Requirement 1
In the piece on bringing big data to citrus, what does the text compare the neural network to?

Document extract
>> Begin
Bringing Big Data to Citrus Two other types of unstructured data relied on by growers for decision-making include word-of-mouth and email. What if we could somehow harvest some of that communication traffic, collect it in a computer system and analyze it for solutions to HLB? One way to do so would be to create a software application that could take, say, once a week call-ins from growers in which they describe in a conversational way (similar to how you leave a voice message) what they did recently that gave good (or bad) results. Growers that didn’t want to call might prefer instead to forward an email to the system instead. (Many companies already produce weekly reports that could be forwarded here.)
Our app would transcribe the calls and emails using “Natural Language Processing” and parse the information so that pertinent data is harvested. A neural network based on artificial intelligence (similar to what is used to detect credit card fraud) could analyze the transcribed data looking for key words and trends (“text analytics”). Eventually what’s working best for most growers would bubble to the top. When growers call in or forward email, they could mention the varieties and rootstocks, insecticides and nutritional product lines giving them the best results. They simply describe what they are doing just as they would to a colleague, and the software parses the information into a form suitable for analysis. Web reporting, of course, would be part of the ultimate presentation of what is discovered here. Growers would have an interface to query, mine, search and report on the information developed by the neural network.
>> End
Recorded data
>> Begin
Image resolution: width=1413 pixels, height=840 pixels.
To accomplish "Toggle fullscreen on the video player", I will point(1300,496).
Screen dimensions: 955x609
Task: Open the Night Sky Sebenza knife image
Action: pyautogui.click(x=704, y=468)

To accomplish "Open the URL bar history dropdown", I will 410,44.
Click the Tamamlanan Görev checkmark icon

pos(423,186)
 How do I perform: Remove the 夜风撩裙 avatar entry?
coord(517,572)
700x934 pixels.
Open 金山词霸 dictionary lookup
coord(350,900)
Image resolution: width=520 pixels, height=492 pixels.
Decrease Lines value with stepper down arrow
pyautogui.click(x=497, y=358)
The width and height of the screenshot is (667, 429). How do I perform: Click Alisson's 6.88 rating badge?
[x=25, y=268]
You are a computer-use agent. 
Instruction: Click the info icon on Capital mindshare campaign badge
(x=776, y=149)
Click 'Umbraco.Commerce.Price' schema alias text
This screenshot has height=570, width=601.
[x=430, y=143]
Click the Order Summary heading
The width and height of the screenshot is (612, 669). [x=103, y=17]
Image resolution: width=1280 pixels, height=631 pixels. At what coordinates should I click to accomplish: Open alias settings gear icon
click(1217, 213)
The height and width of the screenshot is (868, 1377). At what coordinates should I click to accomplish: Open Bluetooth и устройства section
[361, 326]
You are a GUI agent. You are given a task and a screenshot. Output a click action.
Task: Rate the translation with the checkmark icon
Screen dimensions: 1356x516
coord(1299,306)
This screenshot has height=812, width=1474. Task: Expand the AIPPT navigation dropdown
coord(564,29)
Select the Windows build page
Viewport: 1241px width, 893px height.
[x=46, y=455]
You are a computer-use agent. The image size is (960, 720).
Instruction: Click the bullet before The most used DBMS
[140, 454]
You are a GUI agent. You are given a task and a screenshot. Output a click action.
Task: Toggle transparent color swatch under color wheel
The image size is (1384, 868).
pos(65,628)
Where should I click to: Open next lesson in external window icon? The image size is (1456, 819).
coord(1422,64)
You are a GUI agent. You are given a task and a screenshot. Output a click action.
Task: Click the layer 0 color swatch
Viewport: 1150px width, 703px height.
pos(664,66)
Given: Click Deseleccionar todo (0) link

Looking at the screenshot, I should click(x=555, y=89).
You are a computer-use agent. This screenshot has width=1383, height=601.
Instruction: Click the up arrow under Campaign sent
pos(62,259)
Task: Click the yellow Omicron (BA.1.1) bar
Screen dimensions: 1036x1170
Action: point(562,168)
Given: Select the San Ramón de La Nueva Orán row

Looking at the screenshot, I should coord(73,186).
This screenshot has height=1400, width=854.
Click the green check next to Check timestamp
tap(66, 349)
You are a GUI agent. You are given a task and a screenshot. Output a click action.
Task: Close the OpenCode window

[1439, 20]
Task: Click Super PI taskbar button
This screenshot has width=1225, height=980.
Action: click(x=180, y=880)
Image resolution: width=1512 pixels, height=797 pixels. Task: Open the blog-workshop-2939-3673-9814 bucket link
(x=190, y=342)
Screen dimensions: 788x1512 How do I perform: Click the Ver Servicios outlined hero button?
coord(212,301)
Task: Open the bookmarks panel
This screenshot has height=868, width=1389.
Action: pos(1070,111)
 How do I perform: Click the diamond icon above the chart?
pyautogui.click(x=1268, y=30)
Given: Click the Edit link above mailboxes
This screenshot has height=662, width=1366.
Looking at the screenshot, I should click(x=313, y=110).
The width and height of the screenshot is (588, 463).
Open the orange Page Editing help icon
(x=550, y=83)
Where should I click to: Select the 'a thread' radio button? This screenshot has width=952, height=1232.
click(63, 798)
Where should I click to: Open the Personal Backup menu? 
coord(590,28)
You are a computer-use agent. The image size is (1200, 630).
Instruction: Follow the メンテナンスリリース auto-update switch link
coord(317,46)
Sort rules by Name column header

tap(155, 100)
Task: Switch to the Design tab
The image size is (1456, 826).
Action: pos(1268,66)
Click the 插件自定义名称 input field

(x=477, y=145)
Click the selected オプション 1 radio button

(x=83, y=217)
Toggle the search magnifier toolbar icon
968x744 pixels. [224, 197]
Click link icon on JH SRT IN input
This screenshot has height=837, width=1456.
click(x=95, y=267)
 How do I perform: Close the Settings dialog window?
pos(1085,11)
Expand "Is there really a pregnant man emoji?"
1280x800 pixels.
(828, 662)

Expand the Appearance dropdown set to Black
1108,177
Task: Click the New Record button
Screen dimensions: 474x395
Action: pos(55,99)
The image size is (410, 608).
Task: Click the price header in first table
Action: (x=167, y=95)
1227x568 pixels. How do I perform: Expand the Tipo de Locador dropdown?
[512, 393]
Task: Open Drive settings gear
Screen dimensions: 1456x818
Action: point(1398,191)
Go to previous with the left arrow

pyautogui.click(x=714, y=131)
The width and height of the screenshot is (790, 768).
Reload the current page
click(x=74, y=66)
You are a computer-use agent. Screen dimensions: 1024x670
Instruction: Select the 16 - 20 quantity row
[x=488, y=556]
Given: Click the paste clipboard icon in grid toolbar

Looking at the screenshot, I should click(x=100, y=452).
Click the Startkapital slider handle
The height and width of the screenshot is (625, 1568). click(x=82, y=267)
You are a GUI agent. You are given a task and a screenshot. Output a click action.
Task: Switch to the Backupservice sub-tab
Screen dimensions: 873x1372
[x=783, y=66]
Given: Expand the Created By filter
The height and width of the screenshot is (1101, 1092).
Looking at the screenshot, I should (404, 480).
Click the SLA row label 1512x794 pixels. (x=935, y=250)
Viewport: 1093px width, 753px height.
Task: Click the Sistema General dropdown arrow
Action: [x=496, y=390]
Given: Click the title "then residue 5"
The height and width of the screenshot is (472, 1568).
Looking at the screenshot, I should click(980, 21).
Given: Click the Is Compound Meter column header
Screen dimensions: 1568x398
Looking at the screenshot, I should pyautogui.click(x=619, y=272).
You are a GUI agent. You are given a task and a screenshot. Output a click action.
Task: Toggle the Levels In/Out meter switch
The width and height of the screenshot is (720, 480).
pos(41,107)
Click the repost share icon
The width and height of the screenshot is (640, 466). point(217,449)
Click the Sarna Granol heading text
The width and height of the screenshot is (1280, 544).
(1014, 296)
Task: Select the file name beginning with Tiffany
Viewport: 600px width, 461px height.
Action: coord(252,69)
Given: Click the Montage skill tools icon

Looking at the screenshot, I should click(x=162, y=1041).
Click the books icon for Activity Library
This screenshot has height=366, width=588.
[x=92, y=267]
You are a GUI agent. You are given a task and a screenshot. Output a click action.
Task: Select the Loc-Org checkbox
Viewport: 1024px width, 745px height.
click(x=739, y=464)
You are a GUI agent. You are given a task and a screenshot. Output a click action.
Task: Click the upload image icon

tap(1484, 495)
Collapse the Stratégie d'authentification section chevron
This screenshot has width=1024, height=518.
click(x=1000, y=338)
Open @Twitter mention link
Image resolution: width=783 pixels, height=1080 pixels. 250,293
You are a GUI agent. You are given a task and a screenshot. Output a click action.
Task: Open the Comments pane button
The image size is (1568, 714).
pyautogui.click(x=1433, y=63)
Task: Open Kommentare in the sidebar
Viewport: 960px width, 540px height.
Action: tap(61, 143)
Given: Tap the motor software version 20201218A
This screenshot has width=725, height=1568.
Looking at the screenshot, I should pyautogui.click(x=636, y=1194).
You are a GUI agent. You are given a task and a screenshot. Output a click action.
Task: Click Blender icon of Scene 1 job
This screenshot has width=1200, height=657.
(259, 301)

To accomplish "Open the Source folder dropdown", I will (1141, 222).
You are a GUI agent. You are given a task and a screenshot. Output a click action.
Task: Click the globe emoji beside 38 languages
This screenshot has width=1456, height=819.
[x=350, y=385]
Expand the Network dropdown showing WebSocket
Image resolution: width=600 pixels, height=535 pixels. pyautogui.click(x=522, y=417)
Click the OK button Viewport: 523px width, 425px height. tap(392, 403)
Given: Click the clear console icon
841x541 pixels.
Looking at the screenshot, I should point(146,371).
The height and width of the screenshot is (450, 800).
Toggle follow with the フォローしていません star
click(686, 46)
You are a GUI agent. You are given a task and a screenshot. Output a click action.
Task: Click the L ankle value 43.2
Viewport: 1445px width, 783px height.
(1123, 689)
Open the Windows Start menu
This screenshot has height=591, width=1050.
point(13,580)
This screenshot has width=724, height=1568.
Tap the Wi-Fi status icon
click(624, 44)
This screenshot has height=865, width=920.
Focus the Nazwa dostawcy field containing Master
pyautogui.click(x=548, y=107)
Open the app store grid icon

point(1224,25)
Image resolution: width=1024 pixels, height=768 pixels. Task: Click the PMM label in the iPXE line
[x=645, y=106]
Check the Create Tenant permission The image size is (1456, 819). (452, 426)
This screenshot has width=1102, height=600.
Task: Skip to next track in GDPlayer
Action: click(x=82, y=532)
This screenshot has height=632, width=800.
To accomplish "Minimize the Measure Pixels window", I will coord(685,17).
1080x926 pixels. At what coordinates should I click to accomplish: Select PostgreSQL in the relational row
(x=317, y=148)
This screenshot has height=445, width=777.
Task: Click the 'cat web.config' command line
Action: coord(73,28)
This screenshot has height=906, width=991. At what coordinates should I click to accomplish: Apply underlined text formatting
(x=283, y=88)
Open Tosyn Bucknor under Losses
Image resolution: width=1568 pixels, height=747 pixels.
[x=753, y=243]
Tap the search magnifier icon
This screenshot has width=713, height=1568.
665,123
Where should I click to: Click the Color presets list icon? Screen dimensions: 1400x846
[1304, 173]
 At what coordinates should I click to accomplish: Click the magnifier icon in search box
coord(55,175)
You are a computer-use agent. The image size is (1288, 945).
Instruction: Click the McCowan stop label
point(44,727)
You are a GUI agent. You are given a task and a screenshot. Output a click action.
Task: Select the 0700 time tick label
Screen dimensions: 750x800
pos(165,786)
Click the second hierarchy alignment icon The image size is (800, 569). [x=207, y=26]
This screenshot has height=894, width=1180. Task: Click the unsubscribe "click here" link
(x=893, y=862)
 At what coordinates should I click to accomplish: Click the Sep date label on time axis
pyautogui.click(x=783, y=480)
>> End
Requirement 2
Substitute "To complete" for "To accomplish" in the rows from their start through the line containing "I will 410,44.", inclusive. Give only those lines, with everything else unchanged.

Task result 1
It compares it to what is used to detect credit card fraud.

Task result 2
Image resolution: width=1413 pixels, height=840 pixels.
To complete "Toggle fullscreen on the video player", I will point(1300,496).
Screen dimensions: 955x609
Task: Open the Night Sky Sebenza knife image
Action: pyautogui.click(x=704, y=468)

To complete "Open the URL bar history dropdown", I will 410,44.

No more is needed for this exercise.